Troy Kropog

No. 70
- Position: Offensive tackle

Personal information
- Born: July 31, 1986 (age 39) Metairie, Louisiana, U.S.
- Listed height: 6 ft 5 in (1.96 m)
- Listed weight: 316 lb (143 kg)

Career information
- High school: Rummel (Metairie)
- College: Tulane
- NFL draft: 2009: 4th round, 135th overall pick

Career history
- Tennessee Titans (2009−2012); Jacksonville Jaguars (2012); Minnesota Vikings (2012); Washington Redskins (2013)*; New York Giants (2014);
- * Offseason or practice squad member only

Career NFL statistics
- Games played: 7
- Stats at Pro Football Reference

= Troy Kropog =

American football player (born 1986)

Troy Michael Kropog (born July 31, 1986) is an American former professional football player who was an offensive tackle in the National Football League (NFL). He was selected by the Tennessee Titans in the fourth round of the 2009 NFL draft. He played college football for the Tulane Green Wave.

==Professional career==

===Tennessee Titans===
Kropog played in seven games for the Tennessee Titans from 2009 to 2012.

===Jacksonville Jaguars===
Kropog was signed by the Jacksonville Jaguars on September 12, 2012, and released on September 15.

===Minnesota Vikings===
Kropog was signed to the Minnesota Vikings' practice squad on September 18, 2012.
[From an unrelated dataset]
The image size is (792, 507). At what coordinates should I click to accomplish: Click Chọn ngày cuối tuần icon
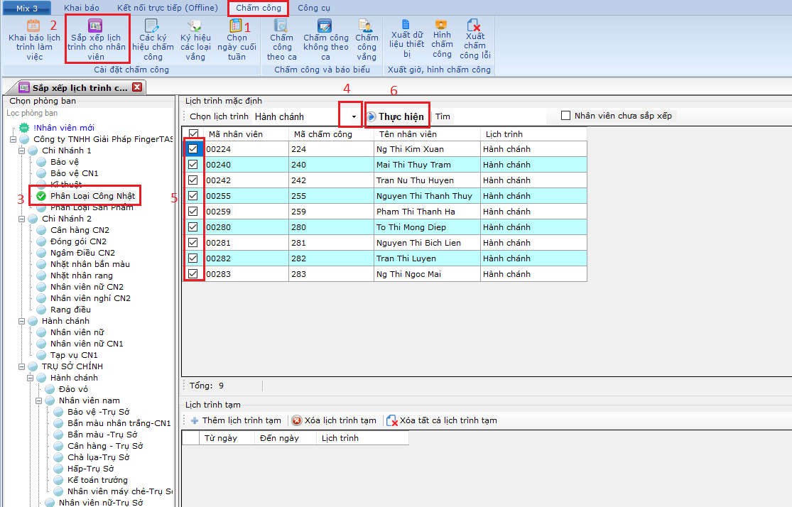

In December 2012 Kropog was promoted to the Vikings 53 man roster after Percy Harvin was placed on the IR list. Kropog was released by the Vikings on September 1, 2013.

===Washington Redskins===
Kropog was signed to the Washington Redskins' practice squad on September 24, 2013.

===New York Giants===
Kropog was signed to the New York Giants' roster on January 7, 2014. He was released by the Giants on July 31, 2015.